Last spring saw the smallest share of homes selling above asking price since 2020, and the typical sale closed nearly $30,000 below the typical list price, according to Redfin.

But data suggests the so-called “lock-in effect” is starting to ease, and nearly one in five homeowners with a mortgage now have a rate of at least 6%, the highest share since 2015.

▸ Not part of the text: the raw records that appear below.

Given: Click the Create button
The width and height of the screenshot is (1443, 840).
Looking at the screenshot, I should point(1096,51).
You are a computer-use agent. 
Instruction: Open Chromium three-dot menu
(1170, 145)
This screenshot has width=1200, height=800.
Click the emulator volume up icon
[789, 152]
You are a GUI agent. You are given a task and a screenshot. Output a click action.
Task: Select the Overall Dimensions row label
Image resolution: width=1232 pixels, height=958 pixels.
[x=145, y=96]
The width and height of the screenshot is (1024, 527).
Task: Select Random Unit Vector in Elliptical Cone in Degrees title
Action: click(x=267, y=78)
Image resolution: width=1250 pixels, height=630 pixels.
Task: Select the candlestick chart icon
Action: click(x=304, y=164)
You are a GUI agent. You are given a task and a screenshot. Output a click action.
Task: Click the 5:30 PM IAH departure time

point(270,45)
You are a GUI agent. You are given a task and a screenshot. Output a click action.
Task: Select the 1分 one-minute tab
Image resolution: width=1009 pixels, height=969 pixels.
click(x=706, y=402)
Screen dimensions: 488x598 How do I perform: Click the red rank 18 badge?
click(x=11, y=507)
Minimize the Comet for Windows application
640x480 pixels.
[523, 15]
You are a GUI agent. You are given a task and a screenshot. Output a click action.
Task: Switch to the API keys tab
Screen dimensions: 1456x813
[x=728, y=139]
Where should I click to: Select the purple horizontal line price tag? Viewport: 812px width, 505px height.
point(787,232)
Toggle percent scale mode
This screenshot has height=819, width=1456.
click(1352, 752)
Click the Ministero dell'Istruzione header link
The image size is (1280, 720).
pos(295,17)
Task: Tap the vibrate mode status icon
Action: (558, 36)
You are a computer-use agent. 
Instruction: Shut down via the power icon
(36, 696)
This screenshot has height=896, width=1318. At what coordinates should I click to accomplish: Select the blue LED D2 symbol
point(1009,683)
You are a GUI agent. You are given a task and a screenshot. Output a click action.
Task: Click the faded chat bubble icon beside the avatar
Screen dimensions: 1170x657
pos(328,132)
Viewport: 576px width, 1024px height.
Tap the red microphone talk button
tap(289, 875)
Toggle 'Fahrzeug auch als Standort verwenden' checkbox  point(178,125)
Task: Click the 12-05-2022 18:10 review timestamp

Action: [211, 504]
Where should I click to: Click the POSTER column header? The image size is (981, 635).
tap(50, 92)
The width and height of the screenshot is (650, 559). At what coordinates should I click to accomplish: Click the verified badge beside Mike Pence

Redfin, Realtor.com and Zillow expect existing-home sales to rise next year — but by far less, suggesting more of a reset than a true rebound.

“Years of limited inventory and high mortgage rates have created a pent-up demand to move that should start to release as affordability improves,” Zillow wrote.

Realtor.com said its modest estimate reflects the expectation that high prices and elevated mortgage rates will continue to be barriers for buyers.